In this case, it appears that Khmaissi asserts claims under both subsections. Navient argues that Khmaissi's claims under subsection (a) should be dismissed as a matter of law because Khmaissi does not have a private right of action to bring such claims. Dkt. 59 at 18-19. The Court agrees because "[d]uties imposed on furnishers under subsection (a) are enforceable only by federal or state agencies." Gorman v. Wolpoff & Abramson, LLP, 584 F.3d 1147, 1154 (9th Cir. 2009) (citing 15 U.S.C. § 1681s-2(d)). Therefore, the Court grants Navient's motion on Khmaissi's 15 U.S.C. § 1681s-2(a) claims.

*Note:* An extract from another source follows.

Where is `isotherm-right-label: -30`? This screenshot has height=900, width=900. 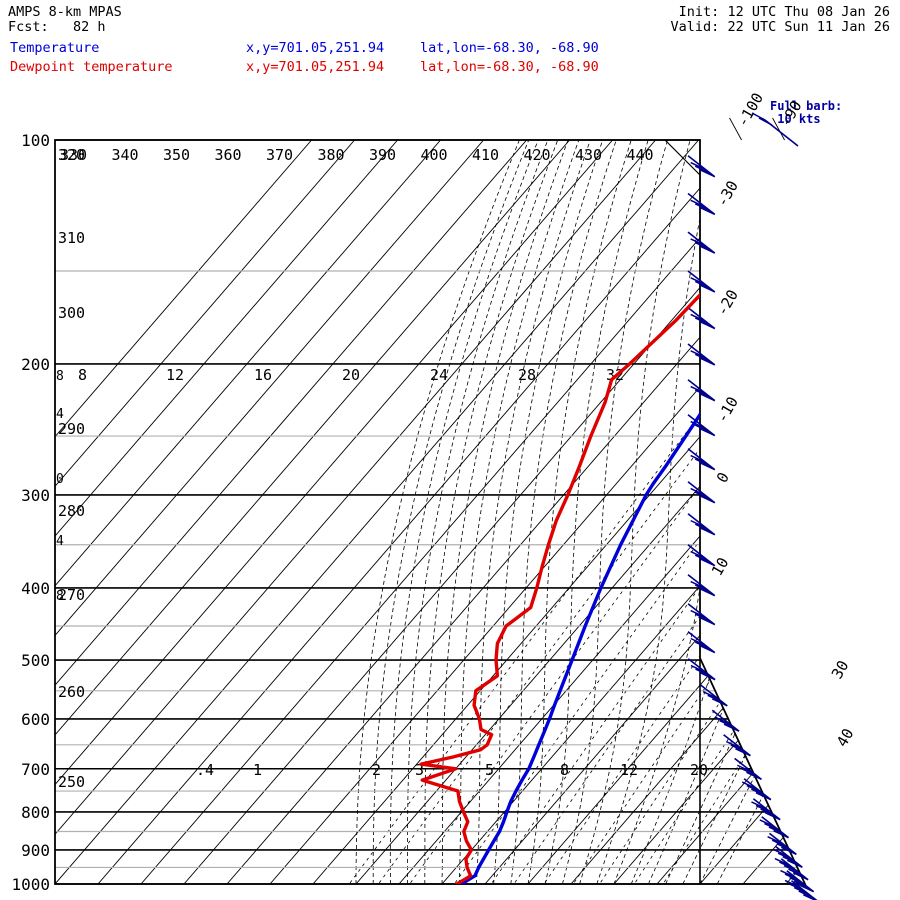 isotherm-right-label: -30 is located at coordinates (728, 194). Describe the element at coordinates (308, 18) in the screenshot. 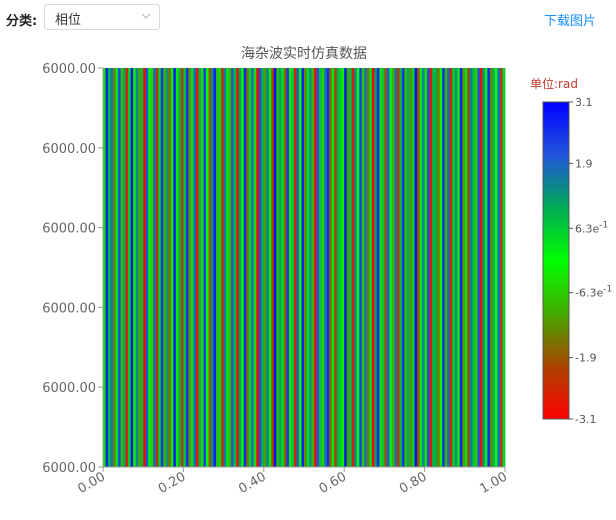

Regarding Khmaissi's subsection (b) claims, Navient argues that these claims fail because Navient's responses to Khmaissi's disputes were "timely, reasonable, and accurate" and Khmaissi has failed to submit any fact to show otherwise. Dkt. 59 at 19. The Court agrees that Khmaissi fails to submit evidence to create any material question of fact on this issue. Although Khmaissi alleges that Navient had a duty to investigate the alternative payment agreement she reached with Mr. Stovall during their divorce proceedings, Khmaissi provides no authority for this position. In fact, the documents in Navient's possession indicate that Khmaissi was the borrower responsible for repayment. Austin Dec., Ex. A. Therefore, the Court grants Navient's motion on Khmaissi's 15 U.S.C. § 1681s-2(b) claims.
D. Other Claims
In her complaint, Khmaissi alleges that Navient is liable for defamation of character. Dkt. 8 at 1. Navient moved for summary judgment on this claim because the claim is preempted by the FCRA and Khmaissi otherwise fails to submit facts to support every element of her claim. Dkt. 59 at 23-26. The Court agrees on both issues, and Khmaissi fails to respond. Therefore, the Court grants Navient's motion on Khmaissi's defamation claim.
In her response, Khmaissi asserts a number of claims that go beyond the scope of her complaint. For example, she claims that Navient violated § 12 CFR 1022.42. Dkt. 68 at 2. Navient argues, and the Court agrees, that this claim should be dismissed because it does not appear anywhere in her amended complaint. Perez v. Vitas Healthcare Corp., No. 17-55517, 2018 WL 3120212, at *1 (9th Cir. June 26, 2018) (The district court did not err by refusing to address a claim that "was advanced for the first time in opposition to summary judgment"). Moreover, the claim also fails because Khmaissi has failed to show that she has a private right of action to enforce violations of this federal regulation.
Khmaissi also asserts that Navient has failed to show that it timely responded to and reasonably investigated every ACDV. Dkt. 68 at 3-4. Contrary to Khmaissi's assertion, the only evidence in the record establishes that Navient completed a timely and reasonable investigation of every dispute to confirm Khmaissi's identity and the status of the Loan. See Austin Dec. Therefore, the Court denies any claim based on these unsupported and speculative assertions.
IV. ORDER
Therefore, it is hereby ORDERED that Navient's motion for summary judgment, Dkt. 59, is GRANTED. The Clerk shall enter a JUDGMENT and close the case.
Dated this 4th day of October, 2018.